Homeland Security Secretary Kristi Noem faced pointed scrutiny at a House hearing on Dec. 11 after a statement she made under oath about deported veterans was immediately challenged by the appearance of a Purple Heart recipient who said he was forced to leave the United States.

The exchange occurred during the House Committee on Homeland Security's annual "Worldwide Threats to the Homeland" hearing. Asked by Rep. Seth Magaziner whether the Department of Homeland Security had deported U.S. military veterans, Noem replied, "Sir, we have not deported U.S. citizens or military veterans."

Moments later, Magaziner introduced Sae Joon Park via live video. Park, a U.S. Army veteran who received a Purple Heart after being shot twice during service in Panama in 1989, said he was compelled to leave the country earlier this year. Park told lawmakers he was ordered to "self-deport" under threat of arrest and detention.

Noem, confronted with the contradiction, told the committee she would "review the case," while defending the department's enforcement of existing immigration law. The exchange quickly overshadowed other testimony at the hearing, which included senior intelligence and law-enforcement officials.

Park's case has been documented by legal clinics and lawmakers for months. The University of Hawaiʻi's Refugee & Immigration Law Clinic has detailed his history, including decades-old drug convictions linked by advocates to post-traumatic stress disorder, a removal order that was later deferred, and the revocation of protections following a change in administration.

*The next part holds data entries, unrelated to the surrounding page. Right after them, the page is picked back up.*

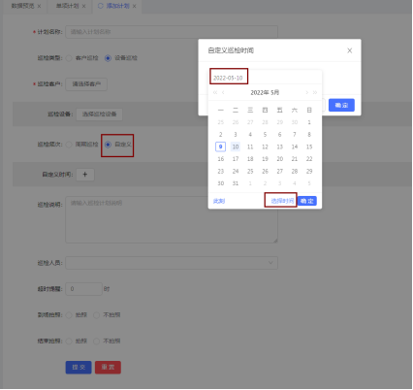Image resolution: width=413 pixels, height=390 pixels.
Task: Click the select time link in calendar
Action: coord(282,201)
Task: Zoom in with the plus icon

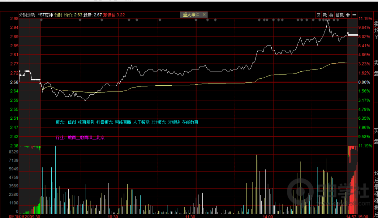Action: [x=348, y=15]
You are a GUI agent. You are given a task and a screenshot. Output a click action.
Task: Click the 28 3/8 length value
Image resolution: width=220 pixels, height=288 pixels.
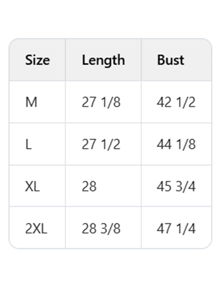[101, 228]
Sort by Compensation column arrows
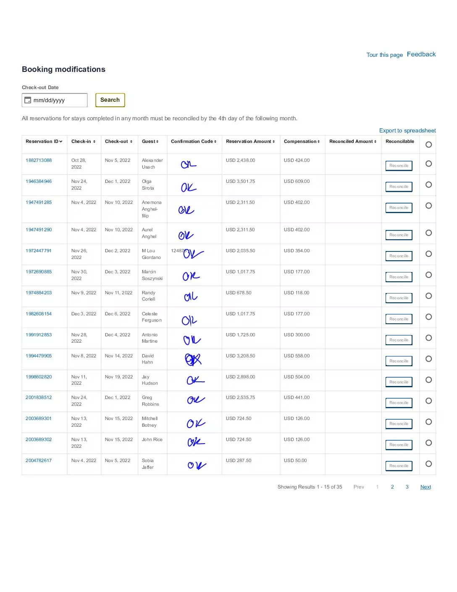Image resolution: width=457 pixels, height=592 pixels. [x=318, y=142]
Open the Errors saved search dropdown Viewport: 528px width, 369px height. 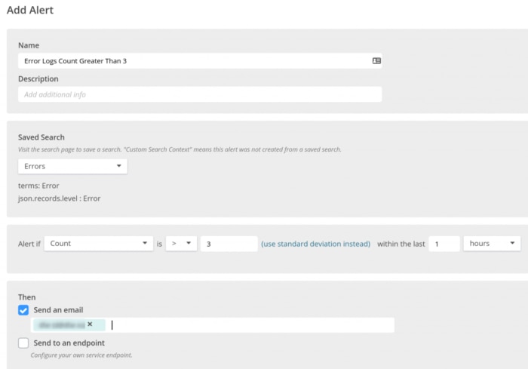(72, 166)
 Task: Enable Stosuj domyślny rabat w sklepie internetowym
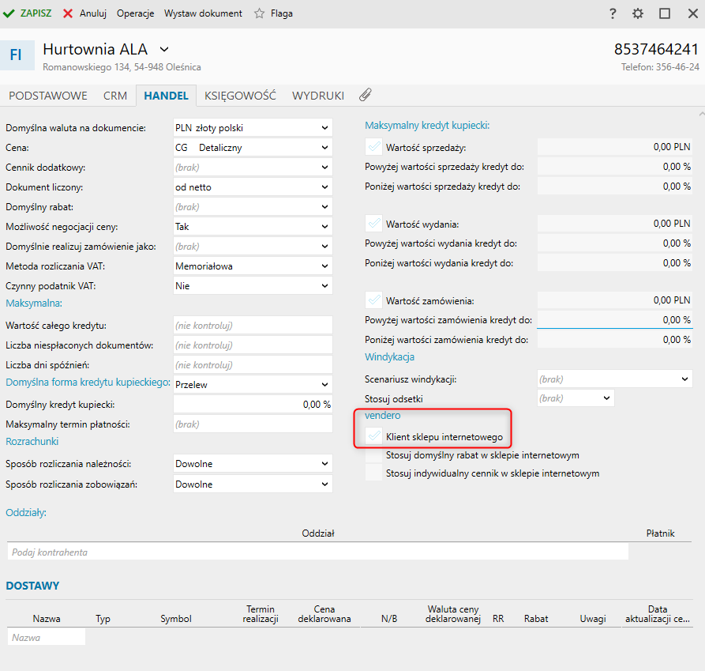pyautogui.click(x=374, y=455)
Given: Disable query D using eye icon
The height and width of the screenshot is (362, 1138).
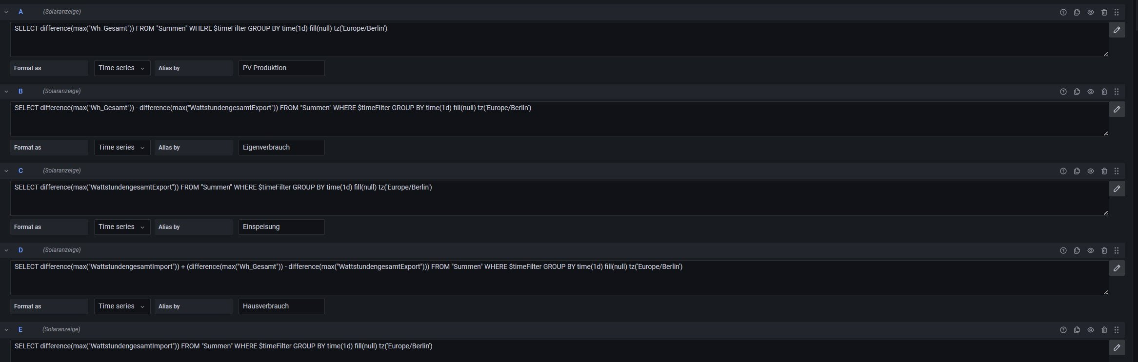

Earlier this year, Sens. Mazie Hirono and Richard Blumenthal wrote to Noem seeking answers. In their letter, they described Park's removal as "deeply troubling" and questioned why a wounded combat veteran who had lived in the U.S. for nearly 50 years was forced to leave.

Under U.S. immigration law, lawful permanent residents can face removal for certain criminal convictions, even if those offenses occurred decades earlier. Critics argue that current enforcement priorities have increasingly swept in nonviolent cases involving veterans with service-related mental health conditions.

The committee exchange has intensified that debate. While perjury requires willful falsification of a material fact, a legal threshold not established by the hearing alone, the moment carried significant political weight. Noem's categorical statement was contradicted in real time by a veteran whose case has been cited in formal congressional correspondence and supported by legal records.

Republicans on the committee emphasized DHS's obligation to enforce statutes as written, while Democrats framed the incident as evidence of a broader policy failure affecting immigrant veterans. Veterans' advocates say the episode underscores the need for clearer guidance and discretionary review in cases involving military service.